80th-100th largest site in the world
26 million uniques a month
30 million users.
Uniques are only half that traffic. Traffic = unique web visitors + APIs + Digg buttons.
2 billion requests a month
13,000 requests a second, peak at 27,000 requests a second.
3 Sys Admins, 2 DBAs, 1 Network Admin, 15 coders, QA team
Lots of servers.
Scaling is specialization. When off the shelf solutions no longer work at a certain scale you have to create systems that work for your particular needs.
Lesson of web 2.0: people love making crap and sharing it with the world.
Web 2.0 sucks for scalability. Web 1.0 was flat with a lot of static files. Additional load is handled by adding more hardware. Web 2.0 is heavily interactive. Content can be created at a crushing rate.
Languages don’t scale. 100% of the time bottlenecks are in
IO. Bottlenecks aren’t in the language when you are handling so many simultaneous requests. Making PHP 300% faster won’t matter. Don’t optimize PHP by using single quotes instead of double quotes when
the database is pegged.
Don’t share state. Decentralize. Partitioning is required to process a high number of requests in parallel.
Scale out instead of up. Expect failures. Just add boxes to scale and avoid the fail.
Database-driven sites need to be partitioned to scale both horizontally and vertically. Horizontal partitioning means store a subset of rows on a different machines. It is used when there’s more data than will fit on one machine. Vertical partitioning means putting some columns in one table and some columns in another table. This allows you to add data to the system without downtime.

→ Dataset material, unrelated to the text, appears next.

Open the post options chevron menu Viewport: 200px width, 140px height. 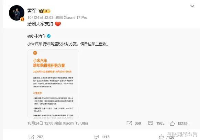click(192, 6)
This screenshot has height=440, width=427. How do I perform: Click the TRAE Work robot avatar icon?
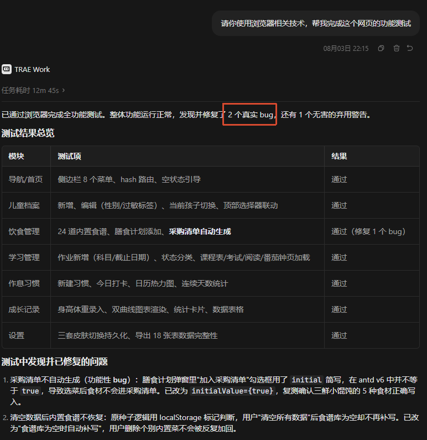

Data are separated into separate clusters: User Actions, Users, Comments, Items, etc.
Build a data access layer so partitioning is hidden behind an API.
With partitioning comes the CAP Theorem: you can only pick two of the following three: Strong Consistency, High Availability, Partition Tolerance.
Partitioned solutions require denormalization and has become a big problem at Digg. Denormalization means data is copied in multiple objects and must be kept synchronized.
MySQL replication is used to scale out reads.
Use an asynchronous queuing architecture for near-term processing.
– This approach pushes chunks of processing to another service and let’s that service schedule the processing on a grid of processors.
– It’s faster and more responsive than cron and only slightly less responsive than real-time.
– For example, issuing 5 synchronous database requests slows you down. Do them in parallel.
– Digg uses Gearman. An example use is to get a permalink. Three operations are done parallel: get the current logged, get the permalink, and grab the comments. All three are then combined to return a combined single answer to the client. It’s also used for site crawling and logging. It’s a different way of thinking.
– See Flickr – Do the Essential Work Up-front and Queue the Rest and The Canonical Cloud Architecture for more information.
Bottlenecks are in IO so you have tune the database. When the database is bigger than RAM the disk is hit all the time which kills performance. As the database gets larger the table can’t be scanned anymore. So you have to:
– avoid joins
– avoid large scans across databases by partitioning
– add read slaves
– don’t use NFS
Run numbers before you try and fix a problem to make sure things actually will work.
Files like for icons and photos are handled by using MogileFS, a distributed file system. DFSs support high request rates because files are distributed and replicated around a network.
Cache forever and explicitly expire.
Cache fairly static content in a file based cache.
Cache changeable items in memcached
Cache rarely changed items in APC. APC is a local cache. It’s not distributed so no other program have access to the values.
For caching use the Chain of Responsibility pattern. Cache in MySQL, memcached APC, and PHP globals. First check PHP globals as the fastest cache. If not present check APC, memcached and on up the chain.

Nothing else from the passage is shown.